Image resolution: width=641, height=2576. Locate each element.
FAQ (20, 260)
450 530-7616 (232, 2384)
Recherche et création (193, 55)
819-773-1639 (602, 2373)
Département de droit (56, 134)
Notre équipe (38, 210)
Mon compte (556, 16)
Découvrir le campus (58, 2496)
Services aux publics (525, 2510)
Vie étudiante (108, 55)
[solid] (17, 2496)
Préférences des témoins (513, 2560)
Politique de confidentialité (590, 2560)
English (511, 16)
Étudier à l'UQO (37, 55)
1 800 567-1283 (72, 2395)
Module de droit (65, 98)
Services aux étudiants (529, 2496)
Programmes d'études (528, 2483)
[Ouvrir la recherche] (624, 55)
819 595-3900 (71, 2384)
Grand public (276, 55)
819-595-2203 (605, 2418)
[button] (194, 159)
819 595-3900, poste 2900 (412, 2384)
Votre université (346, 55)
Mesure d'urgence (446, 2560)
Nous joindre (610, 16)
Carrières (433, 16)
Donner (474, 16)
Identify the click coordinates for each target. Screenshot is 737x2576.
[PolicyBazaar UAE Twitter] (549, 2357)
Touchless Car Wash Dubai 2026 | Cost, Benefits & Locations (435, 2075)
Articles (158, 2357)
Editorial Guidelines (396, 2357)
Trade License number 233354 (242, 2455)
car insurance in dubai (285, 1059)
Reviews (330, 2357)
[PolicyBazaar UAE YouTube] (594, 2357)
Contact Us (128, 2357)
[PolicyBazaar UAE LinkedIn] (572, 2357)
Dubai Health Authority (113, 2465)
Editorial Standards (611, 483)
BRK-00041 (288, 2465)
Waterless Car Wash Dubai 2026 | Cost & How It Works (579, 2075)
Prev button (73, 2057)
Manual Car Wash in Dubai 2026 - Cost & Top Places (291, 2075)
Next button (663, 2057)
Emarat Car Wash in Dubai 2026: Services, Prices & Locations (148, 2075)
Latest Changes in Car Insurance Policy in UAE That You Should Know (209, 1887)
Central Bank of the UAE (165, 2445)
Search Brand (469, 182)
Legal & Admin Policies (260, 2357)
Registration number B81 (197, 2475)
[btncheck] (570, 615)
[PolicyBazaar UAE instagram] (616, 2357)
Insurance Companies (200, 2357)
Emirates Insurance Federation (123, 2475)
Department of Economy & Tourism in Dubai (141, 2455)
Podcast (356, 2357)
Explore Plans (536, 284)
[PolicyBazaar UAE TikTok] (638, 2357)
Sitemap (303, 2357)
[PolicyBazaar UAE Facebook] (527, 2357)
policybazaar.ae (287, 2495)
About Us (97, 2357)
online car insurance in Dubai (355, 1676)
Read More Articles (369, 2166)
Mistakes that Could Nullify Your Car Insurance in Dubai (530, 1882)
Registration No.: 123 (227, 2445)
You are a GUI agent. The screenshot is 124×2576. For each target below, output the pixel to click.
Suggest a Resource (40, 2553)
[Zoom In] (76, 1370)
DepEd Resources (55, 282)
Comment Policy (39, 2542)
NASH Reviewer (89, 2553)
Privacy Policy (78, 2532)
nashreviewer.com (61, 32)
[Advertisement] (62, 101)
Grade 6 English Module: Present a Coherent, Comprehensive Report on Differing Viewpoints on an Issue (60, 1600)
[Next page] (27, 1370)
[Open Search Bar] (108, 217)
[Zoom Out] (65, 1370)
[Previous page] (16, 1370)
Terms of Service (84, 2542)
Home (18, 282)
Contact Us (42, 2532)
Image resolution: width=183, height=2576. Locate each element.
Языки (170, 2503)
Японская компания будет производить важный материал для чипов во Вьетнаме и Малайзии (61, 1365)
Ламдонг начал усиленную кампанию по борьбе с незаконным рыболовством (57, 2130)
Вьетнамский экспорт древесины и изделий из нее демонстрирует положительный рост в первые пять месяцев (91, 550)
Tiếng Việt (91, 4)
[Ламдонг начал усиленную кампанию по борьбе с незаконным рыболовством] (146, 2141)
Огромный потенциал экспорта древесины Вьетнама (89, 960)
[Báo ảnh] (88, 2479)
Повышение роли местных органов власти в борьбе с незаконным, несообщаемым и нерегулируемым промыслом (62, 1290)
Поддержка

────────────────────

## [YOUR GOAL]
Report every line from the material above that mentions the word "element".

## [RESULT OF THE EXERCISE]
Image resolution: width=641, height=2576. Locate each element.
Image resolution: width=183, height=2576. Locate each element.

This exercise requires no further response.